# Get Best Offers

## Make Predictions on a Subselection

In [4]:
def predict_subselection_xgb(df, manufacturer, car_model, max_mileage, initial_approval, n_days, model):
    # predict_subselection_xgb function begins
        
    # Process done by the function
    manufactuer_formatted = str("Manufacturer_" + str(manufacturer))
    car_model_formatted = str("Model_" + str(car_model))
    
    ### 1) subselect the specified car model as well as max_kilometers and initial_approval ###
    car_model_subset = df.copy()
    car_model_subset = car_model_subset[(car_model_subset[manufactuer_formatted] == 1) & (car_model_subset[car_model_formatted] == 1) & (car_model_subset["Erstzulassung_Jahr"] >= initial_approval) & (car_model_subset["Mileage"] <= max_mileage)]
    
    ### 2) convert date_scraped to timestamp object ###
    car_model_subset_days = car_model_subset.copy()
- - - - -
| Exercise objective |
Output the portion of the car offer prediction code between "## Make Predictions" and "car_model_subset = df.copy()", inclusive. The material that follows comes from a separate source.

| Data for locating words and elements |
- - - - -
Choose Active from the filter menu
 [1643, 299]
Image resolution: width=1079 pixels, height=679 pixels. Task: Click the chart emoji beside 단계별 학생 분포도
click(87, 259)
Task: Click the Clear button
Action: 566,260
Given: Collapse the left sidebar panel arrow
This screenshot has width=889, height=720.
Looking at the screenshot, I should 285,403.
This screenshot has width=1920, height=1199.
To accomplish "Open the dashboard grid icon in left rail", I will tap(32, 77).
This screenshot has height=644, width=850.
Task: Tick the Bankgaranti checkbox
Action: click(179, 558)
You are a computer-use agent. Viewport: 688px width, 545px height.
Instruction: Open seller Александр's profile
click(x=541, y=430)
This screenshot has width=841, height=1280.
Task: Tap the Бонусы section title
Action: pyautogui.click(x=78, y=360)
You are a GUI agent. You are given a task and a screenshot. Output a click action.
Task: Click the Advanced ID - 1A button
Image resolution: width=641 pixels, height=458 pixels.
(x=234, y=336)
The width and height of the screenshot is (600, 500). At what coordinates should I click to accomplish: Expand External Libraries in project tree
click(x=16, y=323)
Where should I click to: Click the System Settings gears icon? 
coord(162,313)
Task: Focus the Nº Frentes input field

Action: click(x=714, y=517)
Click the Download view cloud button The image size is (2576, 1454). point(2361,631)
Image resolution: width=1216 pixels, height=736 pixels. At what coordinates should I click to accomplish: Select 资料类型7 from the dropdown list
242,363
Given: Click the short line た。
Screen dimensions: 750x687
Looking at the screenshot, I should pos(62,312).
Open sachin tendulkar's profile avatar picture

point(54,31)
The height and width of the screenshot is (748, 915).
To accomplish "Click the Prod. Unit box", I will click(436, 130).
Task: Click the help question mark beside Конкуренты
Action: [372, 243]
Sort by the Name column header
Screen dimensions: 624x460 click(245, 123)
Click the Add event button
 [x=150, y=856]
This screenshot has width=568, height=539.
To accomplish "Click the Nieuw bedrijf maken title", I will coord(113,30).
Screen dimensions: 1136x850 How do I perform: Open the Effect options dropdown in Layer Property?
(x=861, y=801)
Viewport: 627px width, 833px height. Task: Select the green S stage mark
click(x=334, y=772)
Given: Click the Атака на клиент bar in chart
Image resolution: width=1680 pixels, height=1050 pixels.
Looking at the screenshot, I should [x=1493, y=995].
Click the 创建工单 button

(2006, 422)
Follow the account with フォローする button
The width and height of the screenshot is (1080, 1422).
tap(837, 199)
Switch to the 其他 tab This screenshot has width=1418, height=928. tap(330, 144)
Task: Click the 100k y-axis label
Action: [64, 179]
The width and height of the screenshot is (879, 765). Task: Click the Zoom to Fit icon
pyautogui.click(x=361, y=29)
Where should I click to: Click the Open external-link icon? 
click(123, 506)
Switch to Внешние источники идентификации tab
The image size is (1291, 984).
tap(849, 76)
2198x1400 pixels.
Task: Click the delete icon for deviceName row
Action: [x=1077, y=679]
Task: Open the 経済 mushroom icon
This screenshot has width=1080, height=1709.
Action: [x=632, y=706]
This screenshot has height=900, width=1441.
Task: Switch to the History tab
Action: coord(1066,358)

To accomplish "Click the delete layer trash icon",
- - - - -
| Finished answer |
## Make Predictions on a Subselection

In [4]:
def predict_subselection_xgb(df, manufacturer, car_model, max_mileage, initial_approval, n_days, model):
    # predict_subselection_xgb function begins
        
    # Process done by the function
    manufactuer_formatted = str("Manufacturer_" + str(manufacturer))
    car_model_formatted = str("Model_" + str(car_model))
    
    ### 1) subselect the specified car model as well as max_kilometers and initial_approval ###
    car_model_subset = df.copy()